Task
Return exactly, please, the lines from the one containing "How do I perform: Click" to the last line of the entries below, and nothing else, leaving pictures out.

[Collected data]
##########
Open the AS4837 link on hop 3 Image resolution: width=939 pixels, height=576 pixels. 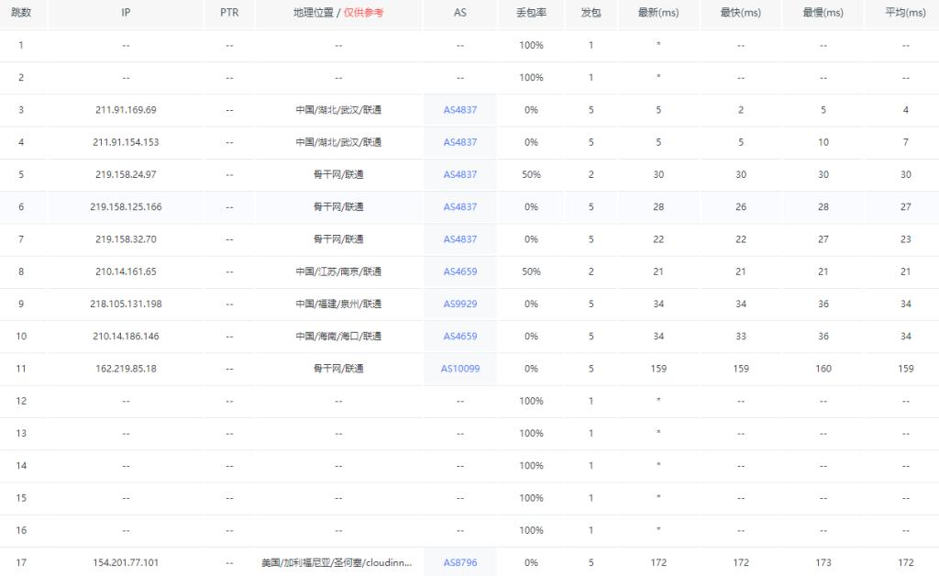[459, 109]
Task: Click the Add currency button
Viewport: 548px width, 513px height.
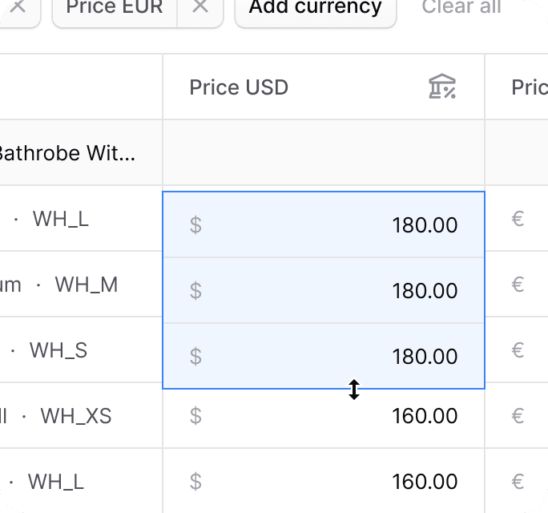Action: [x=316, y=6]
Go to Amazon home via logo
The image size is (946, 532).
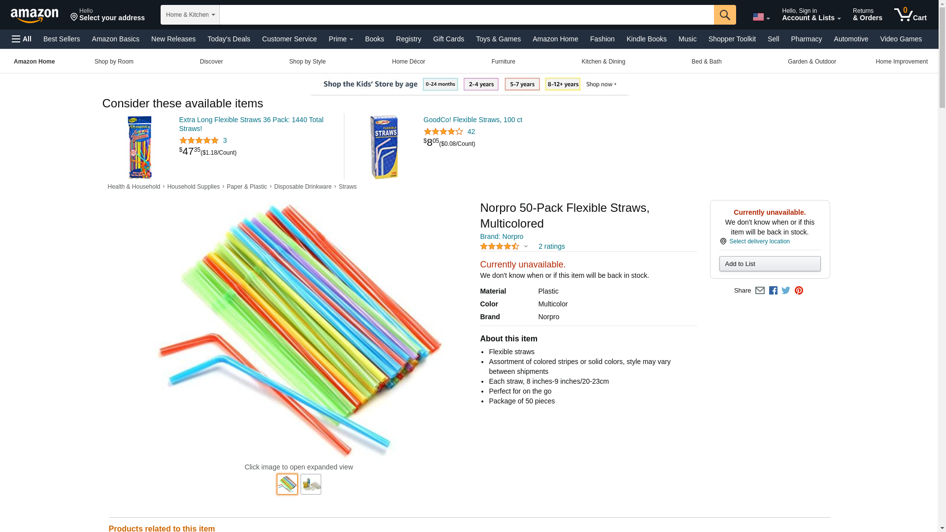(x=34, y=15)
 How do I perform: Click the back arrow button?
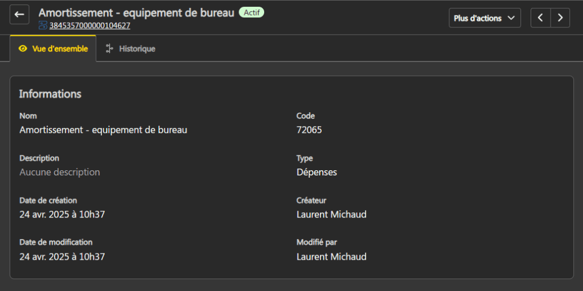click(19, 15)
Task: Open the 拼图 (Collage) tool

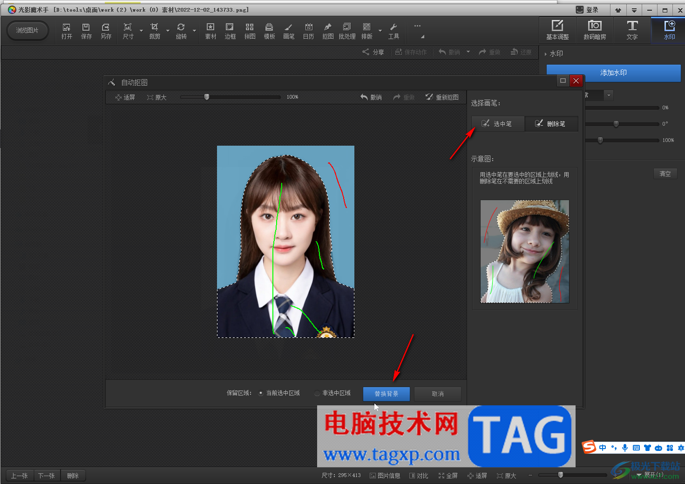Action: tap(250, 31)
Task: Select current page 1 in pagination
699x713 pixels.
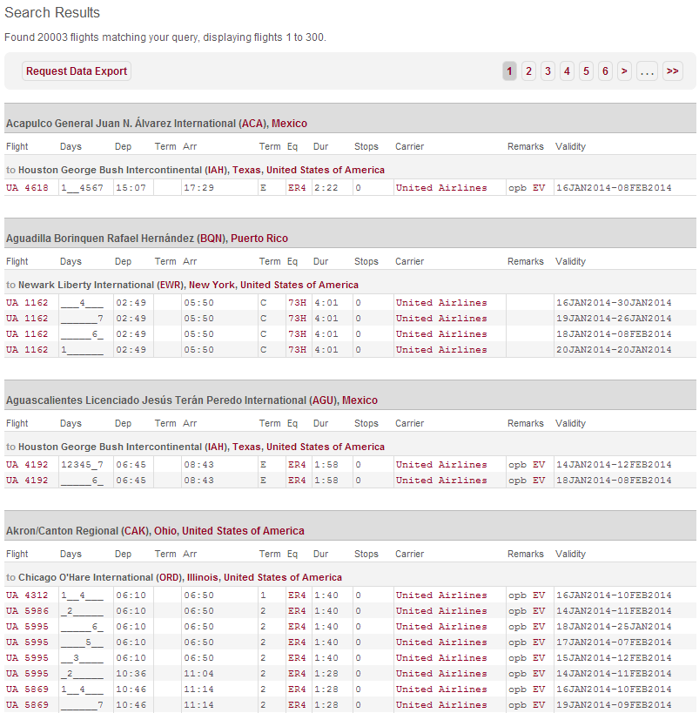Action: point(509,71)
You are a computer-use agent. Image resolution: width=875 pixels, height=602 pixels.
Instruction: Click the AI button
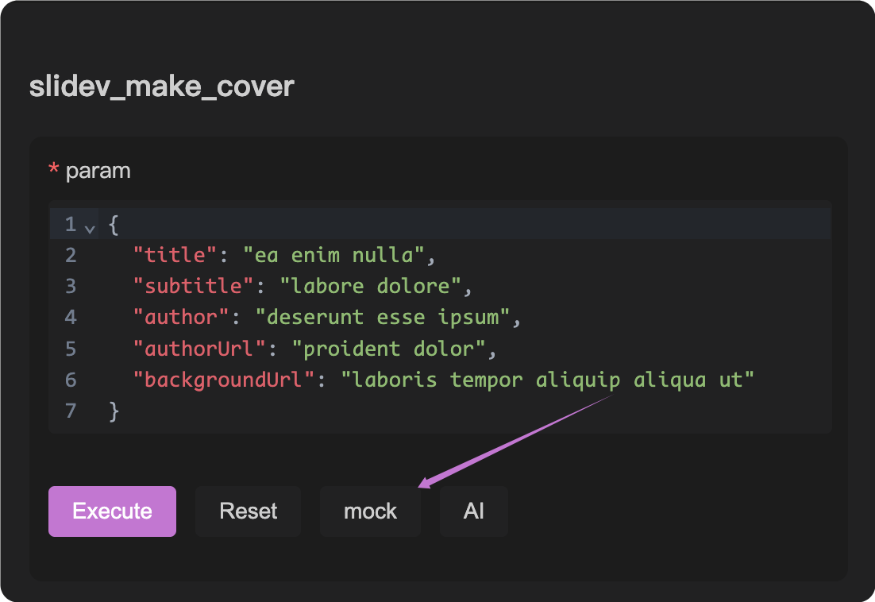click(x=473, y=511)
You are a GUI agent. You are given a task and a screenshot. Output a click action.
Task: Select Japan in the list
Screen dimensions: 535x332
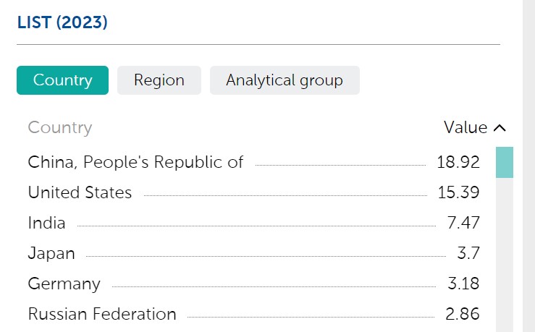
##########
Expected output
 How do I perform: Click the back arrow button?
click(19, 15)
Task: Open the 拼图 (Collage) tool

Action: tap(250, 31)
Task: Select current page 1 in pagination
699x713 pixels.
Action: point(509,71)
You are a computer-use agent. Image resolution: width=875 pixels, height=602 pixels.
Instruction: Click the AI button
click(x=473, y=511)
You are a GUI agent. You are given a task and a screenshot. Output a click action.
Task: Select Japan in the list
Screen dimensions: 535x332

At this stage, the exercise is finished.